Each record beneath this line should be returned exactly as it is.

--- Data in this exercise Enclosed Below ---

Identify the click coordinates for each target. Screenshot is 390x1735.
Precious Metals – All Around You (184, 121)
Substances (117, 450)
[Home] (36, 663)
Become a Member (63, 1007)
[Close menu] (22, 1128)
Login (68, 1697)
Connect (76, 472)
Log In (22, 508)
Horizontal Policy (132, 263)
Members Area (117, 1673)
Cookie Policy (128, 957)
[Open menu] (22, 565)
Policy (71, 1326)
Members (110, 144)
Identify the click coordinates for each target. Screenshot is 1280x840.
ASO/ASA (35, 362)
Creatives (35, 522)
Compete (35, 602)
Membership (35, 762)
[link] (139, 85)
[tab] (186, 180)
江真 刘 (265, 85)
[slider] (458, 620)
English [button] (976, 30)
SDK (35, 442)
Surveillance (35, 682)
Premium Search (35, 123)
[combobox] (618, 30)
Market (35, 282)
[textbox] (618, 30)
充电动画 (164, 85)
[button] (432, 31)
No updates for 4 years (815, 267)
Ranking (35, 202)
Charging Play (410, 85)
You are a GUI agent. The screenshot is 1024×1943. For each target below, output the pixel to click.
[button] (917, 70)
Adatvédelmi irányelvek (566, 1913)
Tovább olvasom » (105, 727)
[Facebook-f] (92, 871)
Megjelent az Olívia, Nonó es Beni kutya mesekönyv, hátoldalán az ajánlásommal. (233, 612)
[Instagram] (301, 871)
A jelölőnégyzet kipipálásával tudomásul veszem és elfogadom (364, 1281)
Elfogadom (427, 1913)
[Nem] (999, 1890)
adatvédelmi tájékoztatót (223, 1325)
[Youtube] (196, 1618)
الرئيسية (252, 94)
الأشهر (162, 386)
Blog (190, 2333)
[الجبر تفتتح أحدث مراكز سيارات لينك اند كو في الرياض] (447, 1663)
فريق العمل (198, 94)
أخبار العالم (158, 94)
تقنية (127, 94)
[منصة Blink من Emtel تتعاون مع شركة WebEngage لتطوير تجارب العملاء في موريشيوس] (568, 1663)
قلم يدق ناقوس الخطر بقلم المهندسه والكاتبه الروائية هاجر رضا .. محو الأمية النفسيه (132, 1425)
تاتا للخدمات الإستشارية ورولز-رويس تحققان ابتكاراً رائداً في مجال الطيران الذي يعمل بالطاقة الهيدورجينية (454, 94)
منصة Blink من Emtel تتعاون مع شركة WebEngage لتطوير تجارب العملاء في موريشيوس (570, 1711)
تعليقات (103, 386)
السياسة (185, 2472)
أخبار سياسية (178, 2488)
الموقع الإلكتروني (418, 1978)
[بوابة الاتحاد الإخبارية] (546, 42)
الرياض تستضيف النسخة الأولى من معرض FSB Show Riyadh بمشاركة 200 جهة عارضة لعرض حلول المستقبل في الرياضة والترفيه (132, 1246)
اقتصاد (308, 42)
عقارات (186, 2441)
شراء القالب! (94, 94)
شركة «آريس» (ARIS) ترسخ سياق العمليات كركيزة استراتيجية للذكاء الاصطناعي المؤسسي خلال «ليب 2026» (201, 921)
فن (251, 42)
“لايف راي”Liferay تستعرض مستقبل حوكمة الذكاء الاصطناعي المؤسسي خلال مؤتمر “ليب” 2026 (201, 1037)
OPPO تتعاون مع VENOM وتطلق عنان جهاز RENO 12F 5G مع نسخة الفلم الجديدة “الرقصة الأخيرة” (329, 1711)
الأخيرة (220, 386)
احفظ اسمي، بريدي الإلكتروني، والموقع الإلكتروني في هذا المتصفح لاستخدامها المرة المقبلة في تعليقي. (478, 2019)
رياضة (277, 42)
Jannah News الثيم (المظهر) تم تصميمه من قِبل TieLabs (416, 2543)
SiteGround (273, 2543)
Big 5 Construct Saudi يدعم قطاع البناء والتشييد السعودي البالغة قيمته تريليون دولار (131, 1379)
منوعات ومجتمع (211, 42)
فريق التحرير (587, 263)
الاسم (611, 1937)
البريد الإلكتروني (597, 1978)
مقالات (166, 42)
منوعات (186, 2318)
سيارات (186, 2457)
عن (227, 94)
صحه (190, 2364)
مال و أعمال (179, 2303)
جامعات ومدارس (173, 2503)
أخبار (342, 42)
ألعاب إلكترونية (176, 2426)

--- End of Enclosed Data in this exercise ---

◆ **Written answer**
Identify the click coordinates for each target. Screenshot is 390x1735.
Precious Metals – All Around You (184, 121)
Substances (117, 450)
[Home] (36, 663)
Become a Member (63, 1007)
[Close menu] (22, 1128)
Login (68, 1697)
Connect (76, 472)
Log In (22, 508)
Horizontal Policy (132, 263)
Members Area (117, 1673)
Cookie Policy (128, 957)
[Open menu] (22, 565)
Policy (71, 1326)
Members (110, 144)
Identify the click coordinates for each target. Screenshot is 1280x840.
ASO/ASA (35, 362)
Creatives (35, 522)
Compete (35, 602)
Membership (35, 762)
[link] (139, 85)
[tab] (186, 180)
江真 刘 (265, 85)
[slider] (458, 620)
English [button] (976, 30)
SDK (35, 442)
Surveillance (35, 682)
Premium Search (35, 123)
[combobox] (618, 30)
Market (35, 282)
[textbox] (618, 30)
充电动画 (164, 85)
[button] (432, 31)
No updates for 4 years (815, 267)
Ranking (35, 202)
Charging Play (410, 85)
You are a GUI agent. The screenshot is 1024×1943. For each target below, output the pixel to click.
[button] (917, 70)
Adatvédelmi irányelvek (566, 1913)
Tovább olvasom » (105, 727)
[Facebook-f] (92, 871)
Megjelent az Olívia, Nonó es Beni kutya mesekönyv, hátoldalán az ajánlásommal. (233, 612)
[Instagram] (301, 871)
A jelölőnégyzet kipipálásával tudomásul veszem és elfogadom (364, 1281)
Elfogadom (427, 1913)
[Nem] (999, 1890)
adatvédelmi tájékoztatót (223, 1325)
[Youtube] (196, 1618)
الرئيسية (252, 94)
الأشهر (162, 386)
Blog (190, 2333)
[الجبر تفتتح أحدث مراكز سيارات لينك اند كو في الرياض] (447, 1663)
فريق العمل (198, 94)
أخبار العالم (158, 94)
تقنية (127, 94)
[منصة Blink من Emtel تتعاون مع شركة WebEngage لتطوير تجارب العملاء في موريشيوس] (568, 1663)
قلم يدق ناقوس الخطر بقلم المهندسه والكاتبه الروائية هاجر رضا .. محو الأمية النفسيه (132, 1425)
تاتا للخدمات الإستشارية ورولز-رويس تحققان ابتكاراً رائداً في مجال الطيران الذي يعمل بالطاقة الهيدورجينية (454, 94)
منصة Blink من Emtel تتعاون مع شركة WebEngage لتطوير تجارب العملاء في موريشيوس (570, 1711)
تعليقات (103, 386)
السياسة (185, 2472)
أخبار سياسية (178, 2488)
الموقع الإلكتروني (418, 1978)
[بوابة الاتحاد الإخبارية] (546, 42)
الرياض تستضيف النسخة الأولى من معرض FSB Show Riyadh بمشاركة 200 جهة عارضة لعرض حلول المستقبل في الرياضة والترفيه (132, 1246)
اقتصاد (308, 42)
عقارات (186, 2441)
شراء القالب! (94, 94)
شركة «آريس» (ARIS) ترسخ سياق العمليات كركيزة استراتيجية للذكاء الاصطناعي المؤسسي خلال «ليب 2026» (201, 921)
فن (251, 42)
“لايف راي”Liferay تستعرض مستقبل حوكمة الذكاء الاصطناعي المؤسسي خلال مؤتمر “ليب” 2026 (201, 1037)
OPPO تتعاون مع VENOM وتطلق عنان جهاز RENO 12F 5G مع نسخة الفلم الجديدة “الرقصة الأخيرة” (329, 1711)
الأخيرة (220, 386)
احفظ اسمي، بريدي الإلكتروني، والموقع الإلكتروني في هذا المتصفح لاستخدامها المرة المقبلة في تعليقي. (478, 2019)
رياضة (277, 42)
Jannah News الثيم (المظهر) تم تصميمه من قِبل TieLabs (416, 2543)
SiteGround (273, 2543)
Big 5 Construct Saudi يدعم قطاع البناء والتشييد السعودي البالغة قيمته تريليون دولار (131, 1379)
منوعات ومجتمع (211, 42)
فريق التحرير (587, 263)
الاسم (611, 1937)
البريد الإلكتروني (597, 1978)
مقالات (166, 42)
منوعات (186, 2318)
سيارات (186, 2457)
عن (227, 94)
صحه (190, 2364)
مال و أعمال (179, 2303)
جامعات ومدارس (173, 2503)
أخبار (342, 42)
ألعاب إلكترونية (176, 2426)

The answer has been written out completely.